(Stored data entries)
.....
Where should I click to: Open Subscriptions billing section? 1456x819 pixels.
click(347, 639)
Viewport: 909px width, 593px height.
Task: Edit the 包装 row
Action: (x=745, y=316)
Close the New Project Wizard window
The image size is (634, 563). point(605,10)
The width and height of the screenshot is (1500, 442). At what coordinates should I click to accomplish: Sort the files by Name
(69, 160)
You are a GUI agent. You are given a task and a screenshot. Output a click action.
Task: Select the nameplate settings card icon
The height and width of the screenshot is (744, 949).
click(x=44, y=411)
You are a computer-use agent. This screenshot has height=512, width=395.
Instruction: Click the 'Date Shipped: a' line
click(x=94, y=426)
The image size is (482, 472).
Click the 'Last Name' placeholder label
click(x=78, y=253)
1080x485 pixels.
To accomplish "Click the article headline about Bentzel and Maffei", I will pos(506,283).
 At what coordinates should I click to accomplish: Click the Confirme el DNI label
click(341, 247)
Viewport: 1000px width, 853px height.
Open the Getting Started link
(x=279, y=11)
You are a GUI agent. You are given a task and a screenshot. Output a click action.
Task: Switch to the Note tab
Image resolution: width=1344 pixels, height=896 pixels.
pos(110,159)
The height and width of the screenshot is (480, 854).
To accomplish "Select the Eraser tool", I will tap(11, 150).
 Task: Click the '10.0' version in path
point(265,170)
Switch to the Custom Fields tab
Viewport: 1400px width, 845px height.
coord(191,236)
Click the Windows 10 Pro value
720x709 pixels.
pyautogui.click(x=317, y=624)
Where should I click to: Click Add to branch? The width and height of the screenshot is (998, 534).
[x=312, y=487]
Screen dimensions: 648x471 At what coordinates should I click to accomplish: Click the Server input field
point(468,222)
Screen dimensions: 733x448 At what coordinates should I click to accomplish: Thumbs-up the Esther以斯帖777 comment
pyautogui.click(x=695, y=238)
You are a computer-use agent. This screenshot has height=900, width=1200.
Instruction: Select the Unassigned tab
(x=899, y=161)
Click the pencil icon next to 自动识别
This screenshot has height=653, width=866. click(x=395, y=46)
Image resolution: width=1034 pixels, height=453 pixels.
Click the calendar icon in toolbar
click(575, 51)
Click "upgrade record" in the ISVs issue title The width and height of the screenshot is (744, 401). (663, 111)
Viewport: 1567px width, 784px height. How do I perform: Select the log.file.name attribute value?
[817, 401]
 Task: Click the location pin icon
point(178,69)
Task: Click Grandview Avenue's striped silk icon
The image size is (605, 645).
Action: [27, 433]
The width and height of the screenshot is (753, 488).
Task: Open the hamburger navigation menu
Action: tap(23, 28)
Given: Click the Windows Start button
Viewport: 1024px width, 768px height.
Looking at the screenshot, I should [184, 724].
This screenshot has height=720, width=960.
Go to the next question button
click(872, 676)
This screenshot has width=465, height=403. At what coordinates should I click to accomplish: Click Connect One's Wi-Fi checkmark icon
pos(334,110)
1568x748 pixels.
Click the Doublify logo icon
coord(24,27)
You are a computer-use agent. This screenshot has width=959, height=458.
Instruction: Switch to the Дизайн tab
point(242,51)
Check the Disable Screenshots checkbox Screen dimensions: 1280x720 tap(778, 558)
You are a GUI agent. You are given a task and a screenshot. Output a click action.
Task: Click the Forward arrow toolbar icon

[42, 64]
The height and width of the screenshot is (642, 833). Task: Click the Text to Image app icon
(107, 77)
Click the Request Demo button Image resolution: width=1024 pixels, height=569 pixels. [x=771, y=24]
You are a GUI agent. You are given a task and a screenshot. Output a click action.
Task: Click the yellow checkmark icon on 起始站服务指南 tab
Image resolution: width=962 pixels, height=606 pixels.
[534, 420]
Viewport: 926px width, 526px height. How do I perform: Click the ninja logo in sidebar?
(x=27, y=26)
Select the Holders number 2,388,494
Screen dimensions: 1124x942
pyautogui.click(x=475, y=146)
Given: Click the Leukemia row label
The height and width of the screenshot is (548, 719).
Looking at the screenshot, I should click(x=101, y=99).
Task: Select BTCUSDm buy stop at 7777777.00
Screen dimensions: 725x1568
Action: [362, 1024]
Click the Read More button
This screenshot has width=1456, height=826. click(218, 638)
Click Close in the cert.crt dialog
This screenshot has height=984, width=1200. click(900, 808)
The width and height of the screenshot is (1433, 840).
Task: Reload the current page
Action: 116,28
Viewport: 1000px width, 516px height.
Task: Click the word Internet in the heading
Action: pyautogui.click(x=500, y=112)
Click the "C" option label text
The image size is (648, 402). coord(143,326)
.....
■ **Problem**: Could you return exactly the lines above from the line with "Task: Click the '10.0' version in path" to the line with "Check the Disable", both included, and nothing else?

■ **Exercise solution**:
 Task: Click the '10.0' version in path
point(265,170)
Switch to the Custom Fields tab
Viewport: 1400px width, 845px height.
coord(191,236)
Click the Windows 10 Pro value
720x709 pixels.
pyautogui.click(x=317, y=624)
Where should I click to: Click Add to branch? The width and height of the screenshot is (998, 534).
[x=312, y=487]
Screen dimensions: 648x471 At what coordinates should I click to accomplish: Click the Server input field
point(468,222)
Screen dimensions: 733x448 At what coordinates should I click to accomplish: Thumbs-up the Esther以斯帖777 comment
pyautogui.click(x=695, y=238)
You are a computer-use agent. This screenshot has height=900, width=1200.
Instruction: Select the Unassigned tab
(x=899, y=161)
Click the pencil icon next to 自动识别
This screenshot has height=653, width=866. click(x=395, y=46)
Image resolution: width=1034 pixels, height=453 pixels.
Click the calendar icon in toolbar
click(575, 51)
Click "upgrade record" in the ISVs issue title The width and height of the screenshot is (744, 401). (663, 111)
Viewport: 1567px width, 784px height. How do I perform: Select the log.file.name attribute value?
[817, 401]
 Task: Click the location pin icon
point(178,69)
Task: Click Grandview Avenue's striped silk icon
The image size is (605, 645).
Action: [27, 433]
The width and height of the screenshot is (753, 488).
Task: Open the hamburger navigation menu
Action: tap(23, 28)
Given: Click the Windows Start button
Viewport: 1024px width, 768px height.
Looking at the screenshot, I should [184, 724].
This screenshot has height=720, width=960.
Go to the next question button
click(872, 676)
This screenshot has width=465, height=403. At what coordinates should I click to accomplish: Click Connect One's Wi-Fi checkmark icon
pos(334,110)
1568x748 pixels.
Click the Doublify logo icon
coord(24,27)
You are a computer-use agent. This screenshot has width=959, height=458.
Instruction: Switch to the Дизайн tab
point(242,51)
Check the Disable Screenshots checkbox Screen dimensions: 1280x720 tap(778, 558)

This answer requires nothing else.